◆ EXERCISE DIRECTIONS
All of the data that follows needs to be printed again, exactly as it reads.

◆ MATERIAL FOR THIS TASK
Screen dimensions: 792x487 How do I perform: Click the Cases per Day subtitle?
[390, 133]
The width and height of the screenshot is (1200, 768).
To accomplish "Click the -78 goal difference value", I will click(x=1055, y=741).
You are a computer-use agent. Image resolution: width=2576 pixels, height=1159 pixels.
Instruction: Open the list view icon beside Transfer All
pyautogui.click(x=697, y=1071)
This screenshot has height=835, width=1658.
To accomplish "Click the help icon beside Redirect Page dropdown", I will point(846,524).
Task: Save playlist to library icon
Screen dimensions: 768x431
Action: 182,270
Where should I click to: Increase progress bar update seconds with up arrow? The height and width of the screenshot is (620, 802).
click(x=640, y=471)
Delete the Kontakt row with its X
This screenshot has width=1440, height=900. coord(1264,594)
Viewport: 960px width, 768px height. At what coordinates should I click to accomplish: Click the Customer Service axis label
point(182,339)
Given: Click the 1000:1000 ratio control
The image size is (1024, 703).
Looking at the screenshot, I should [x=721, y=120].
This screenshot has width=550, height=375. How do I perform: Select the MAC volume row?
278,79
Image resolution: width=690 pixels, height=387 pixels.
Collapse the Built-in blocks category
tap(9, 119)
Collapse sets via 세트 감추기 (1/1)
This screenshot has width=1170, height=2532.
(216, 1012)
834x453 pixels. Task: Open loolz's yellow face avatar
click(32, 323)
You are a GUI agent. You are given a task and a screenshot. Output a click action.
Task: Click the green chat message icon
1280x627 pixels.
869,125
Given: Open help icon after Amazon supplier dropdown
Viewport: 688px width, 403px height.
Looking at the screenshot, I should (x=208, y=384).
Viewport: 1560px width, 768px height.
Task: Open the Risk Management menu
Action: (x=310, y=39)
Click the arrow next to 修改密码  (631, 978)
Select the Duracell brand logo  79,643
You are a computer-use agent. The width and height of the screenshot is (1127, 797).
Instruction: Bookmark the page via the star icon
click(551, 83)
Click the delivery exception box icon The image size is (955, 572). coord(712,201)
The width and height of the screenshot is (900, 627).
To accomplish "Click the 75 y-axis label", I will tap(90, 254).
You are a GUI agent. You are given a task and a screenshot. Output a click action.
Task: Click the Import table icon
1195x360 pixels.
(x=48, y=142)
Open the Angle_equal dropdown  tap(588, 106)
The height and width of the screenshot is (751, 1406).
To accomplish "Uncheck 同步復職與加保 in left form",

◆ WORKED SOLUTION
Screen dimensions: 792x487 How do I perform: Click the Cases per Day subtitle?
[390, 133]
The width and height of the screenshot is (1200, 768).
To accomplish "Click the -78 goal difference value", I will click(x=1055, y=741).
You are a computer-use agent. Image resolution: width=2576 pixels, height=1159 pixels.
Instruction: Open the list view icon beside Transfer All
pyautogui.click(x=697, y=1071)
This screenshot has height=835, width=1658.
To accomplish "Click the help icon beside Redirect Page dropdown", I will point(846,524).
Task: Save playlist to library icon
Screen dimensions: 768x431
Action: 182,270
Where should I click to: Increase progress bar update seconds with up arrow? The height and width of the screenshot is (620, 802).
click(x=640, y=471)
Delete the Kontakt row with its X
This screenshot has width=1440, height=900. coord(1264,594)
Viewport: 960px width, 768px height. At what coordinates should I click to accomplish: Click the Customer Service axis label
point(182,339)
Given: Click the 1000:1000 ratio control
The image size is (1024, 703).
Looking at the screenshot, I should [x=721, y=120].
This screenshot has width=550, height=375. How do I perform: Select the MAC volume row?
278,79
Image resolution: width=690 pixels, height=387 pixels.
Collapse the Built-in blocks category
tap(9, 119)
Collapse sets via 세트 감추기 (1/1)
This screenshot has width=1170, height=2532.
(216, 1012)
834x453 pixels. Task: Open loolz's yellow face avatar
click(32, 323)
You are a GUI agent. You are given a task and a screenshot. Output a click action.
Task: Click the green chat message icon
1280x627 pixels.
869,125
Given: Open help icon after Amazon supplier dropdown
Viewport: 688px width, 403px height.
Looking at the screenshot, I should (x=208, y=384).
Viewport: 1560px width, 768px height.
Task: Open the Risk Management menu
Action: (x=310, y=39)
Click the arrow next to 修改密码  (631, 978)
Select the Duracell brand logo  79,643
You are a computer-use agent. The width and height of the screenshot is (1127, 797).
Instruction: Bookmark the page via the star icon
click(551, 83)
Click the delivery exception box icon The image size is (955, 572). coord(712,201)
The width and height of the screenshot is (900, 627).
To accomplish "Click the 75 y-axis label", I will tap(90, 254).
You are a GUI agent. You are given a task and a screenshot. Output a click action.
Task: Click the Import table icon
1195x360 pixels.
(x=48, y=142)
Open the Angle_equal dropdown  tap(588, 106)
The height and width of the screenshot is (751, 1406).
To accomplish "Uncheck 同步復職與加保 in left form",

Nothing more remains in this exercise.